Plus de dix ans après l'accession de la Chine à l'Organisation mondiale du commerce (OMC), les entreprises d'Etat profitent toujours des restrictions aux investissements étrangers dans ces secteurs. Elles profitent aussi de financements avantageux, tandis que leurs concurrents étrangers se plaignent d'un manque de transparence dans l'accès au marché chinois.
>> Lire notre décryptage : "Pékin a bien profité de son adhésion à l'OMC" (lien abonnés)
"Souvent, ces entreprises ne se posent pas la question de savoir si elles sont rentables ou non," analyse Danielle Schweisguth, économiste à l'Observatoire français des conjonctures économiques (OFCE). "Elles ont un accès quasi-garanti aux finances de l'Etat", ce qui n'encourage pas la recherche de l'efficacité et pèse sur l'économie chinoise.
La Banque mondiale et ses partenaires chinois renvoient l'essentiel de ces réformes à la fin des années 2020, mais de premières "victoires rapides" sont encouragées à court terme, pour le début de mandat de M. Xi Jinping. Il s'agira notamment d'augmenter les dividendes versés par les entreprises publiques, afin d'aider à financer les dépenses sociales.
Deuxième axe de ce rapport : les dirigeants chinois devraient cesser de mettre l'accent uniquement sur les aspects quantitatifs de la croissance pour prendre également en compte ses aspects qualitatifs. La Chine a déjà cessé d'évaluer ses performances en gardant l'oeil rivé sur le compteur du pourcentage annuel de croissance. Son plan quinquennal en cours, le douzième, affiche un objectif de 7 %, "mais sans en faire un absolu indépassable", précise Fabienne Clérot, chercheuse à l'Institut de relations internationales et stratégiques (IRIS). Il s'agit également de faire en sorte que les Chinois consomment, afin qu'ils compensent le ralentissement des ventes à l'étranger. La Banque mondiale en fait un impératif pour l'avenir de l'économie chinoise.

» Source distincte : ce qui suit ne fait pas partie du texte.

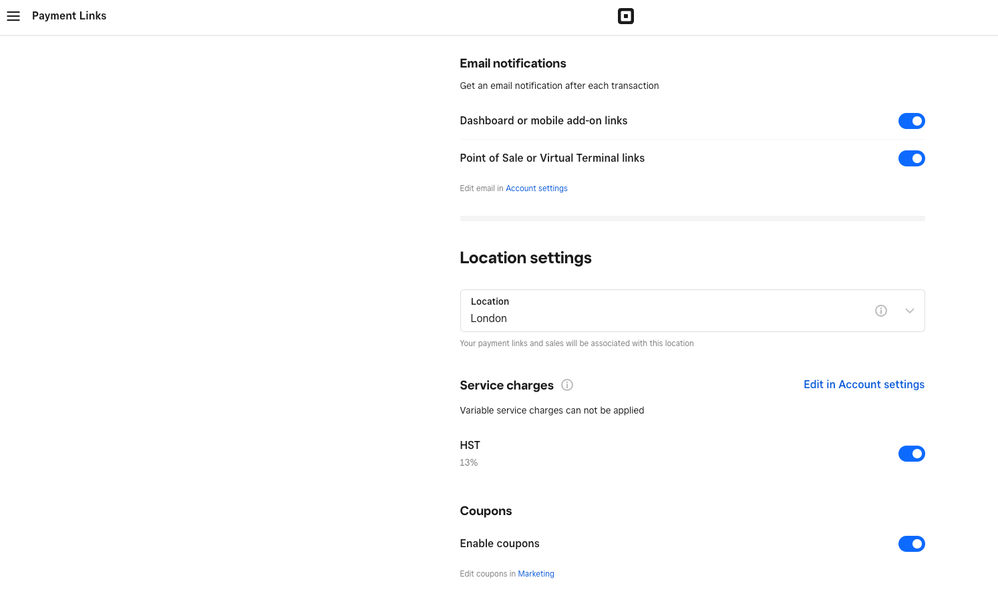Click the Service charges heading text
998x592 pixels.
click(506, 385)
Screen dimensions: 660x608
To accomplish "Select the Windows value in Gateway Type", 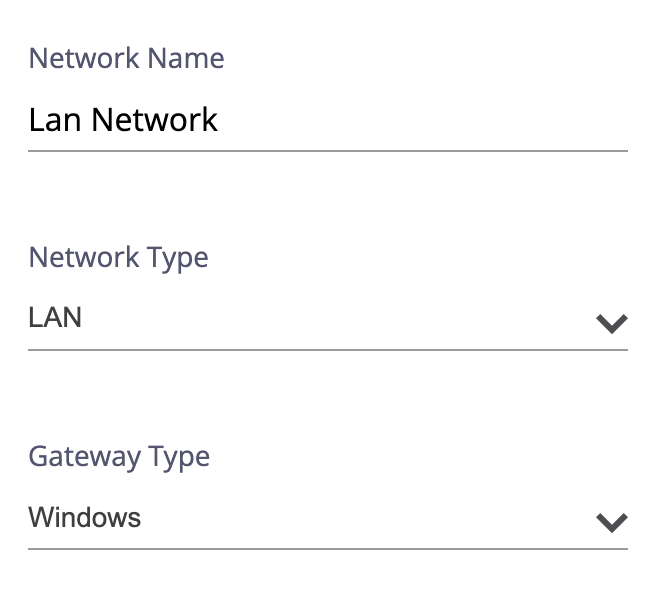I will click(85, 518).

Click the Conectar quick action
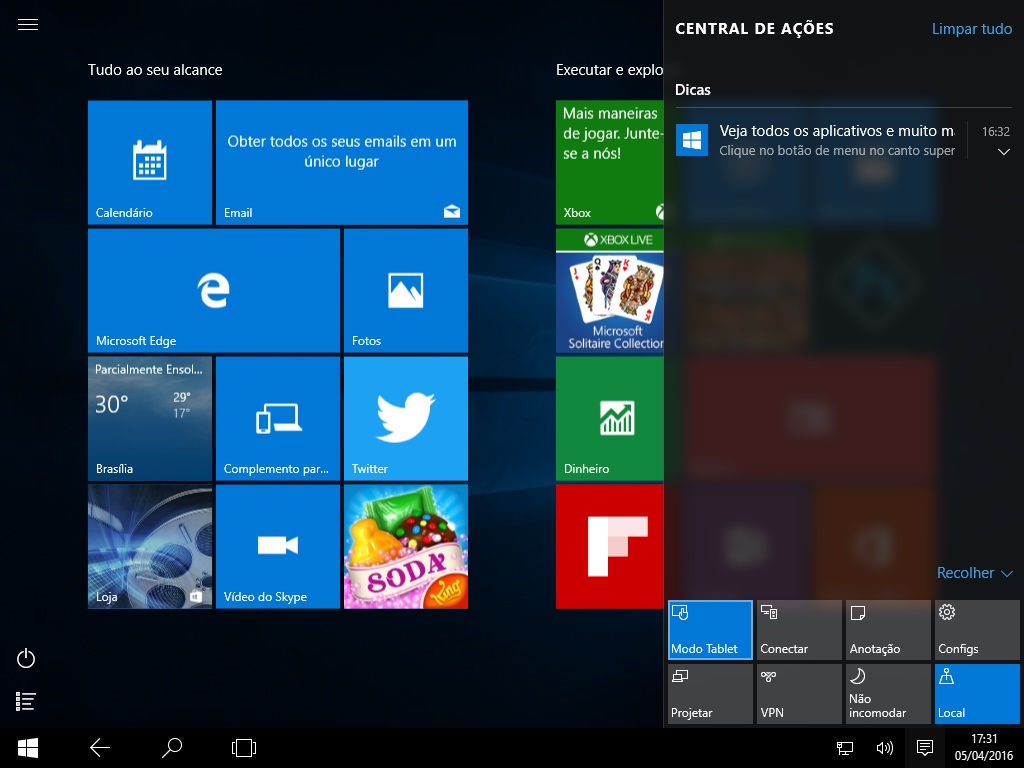(x=799, y=630)
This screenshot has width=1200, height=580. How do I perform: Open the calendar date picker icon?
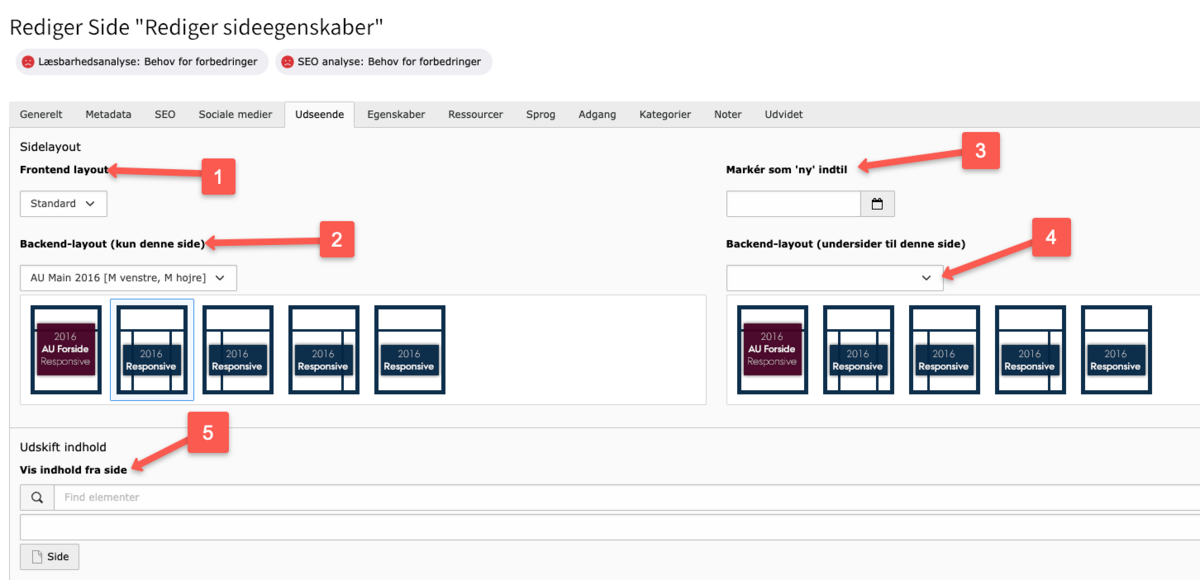click(x=877, y=204)
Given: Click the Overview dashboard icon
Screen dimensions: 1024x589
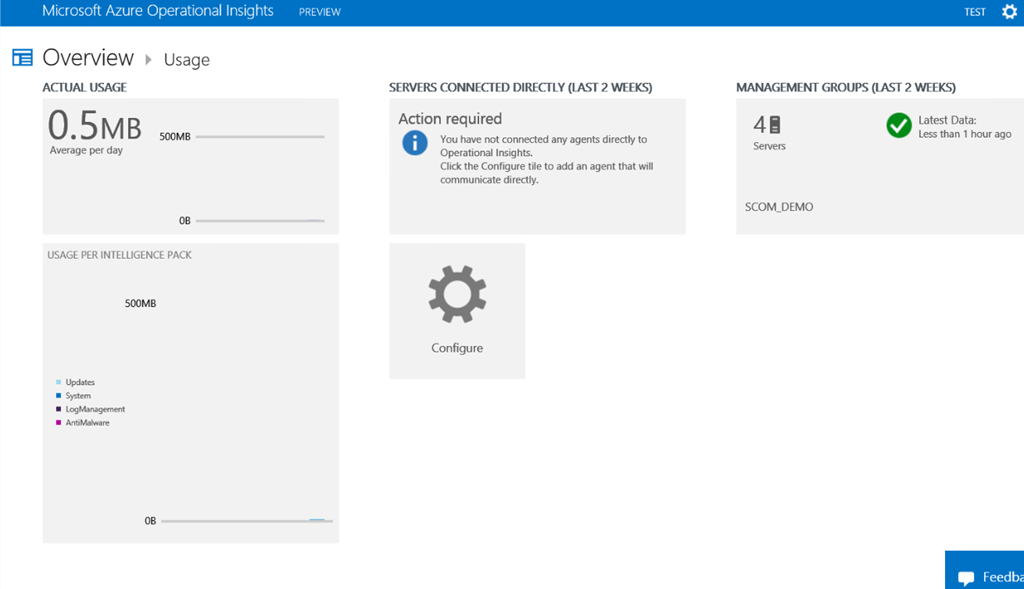Looking at the screenshot, I should pos(22,58).
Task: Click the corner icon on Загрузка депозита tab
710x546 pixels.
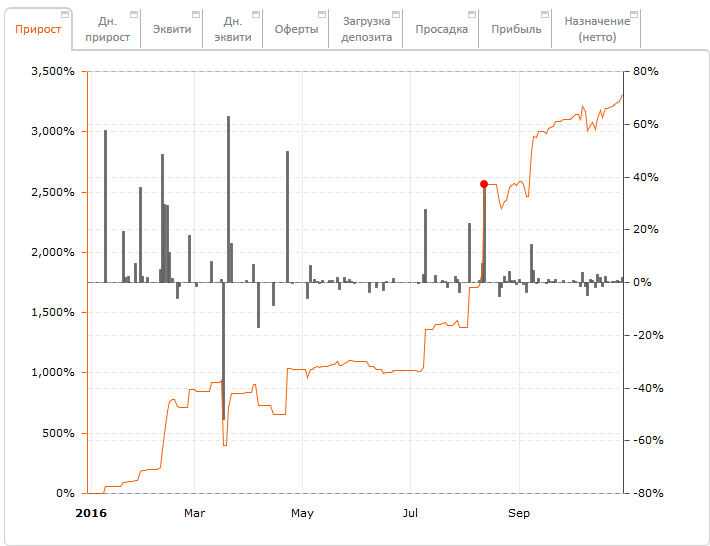Action: click(x=396, y=15)
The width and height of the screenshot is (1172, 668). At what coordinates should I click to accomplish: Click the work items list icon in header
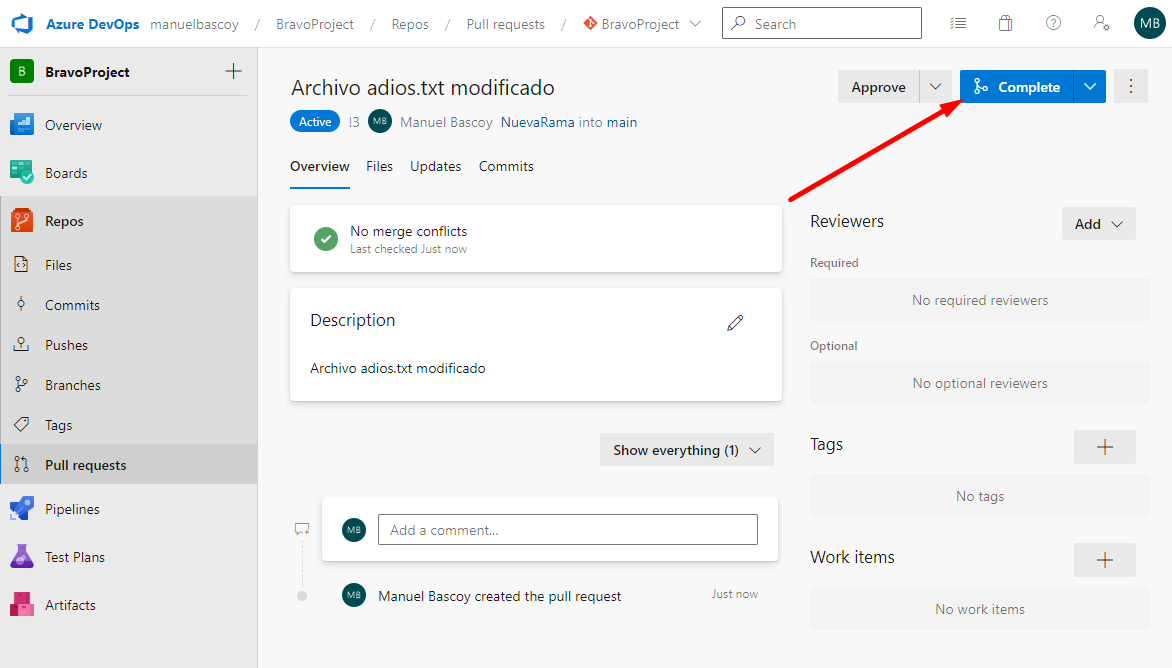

Pour cela, l'Etat devra augmenter les salaires (lien abonnés) et mettre en place un système de sécurité sociale, qui permettrait aux Chinois, selon Danielle Schweisguth, "de ne pas mettre de côté 50 % de leur paye pour le jour où ils auront besoin d'être hospitalisés". Fabienne Clérot relève également la nécessaire réforme du "hukou", le permis de résidence qui prive les migrants chinois d'une partie de leurs droits s'ils vont chercher du travail dans d'autres provinces sans autorisation. Selon la chercheuse, "environ un quart de la population de Shanghaï serait ainsi constituée d'ouvriers qui n'ont pas accès légalement aux hôpitaux ni aux écoles. Cela créée une société à deux vitesses" dans laquelle les moins favorisés offrent, certes, une main d'œuvre bon marché, mais ne tirent pas la consommation vers le haut.
LE RÔLE DU PARTI PASSÉ SOUS SILENCE
Parmi les autres recommandations permettant une croissance "durable" à la Chinoise, le document appelle à renforcer l'innovation, à améliorer la protection sociale et les incitations pour protéger l'environnement, ainsi qu'à une meilleure garantie des droits sur la terre des paysans.
Reste une inconnue dans cette série de réformes libérales : le rôle du parti. Rien n'est dit des nominations officielles de dirigeants des entreprises d'Etat ni de la formation des politiques monétaires au sein du parti avant leur transmission à la Banque de Chine.
M. Zoellick, qui a proposé ce rapport commun aux dirigeants chinois à la fin de l'année 2010, selon le Wall Street Journal, n'a pas souhaité aller jusque-là : "Je m'attends à ce qu'on voie la nouvelle génération de dirigeants expérimenter avec ces idées", déclarait-il lundi.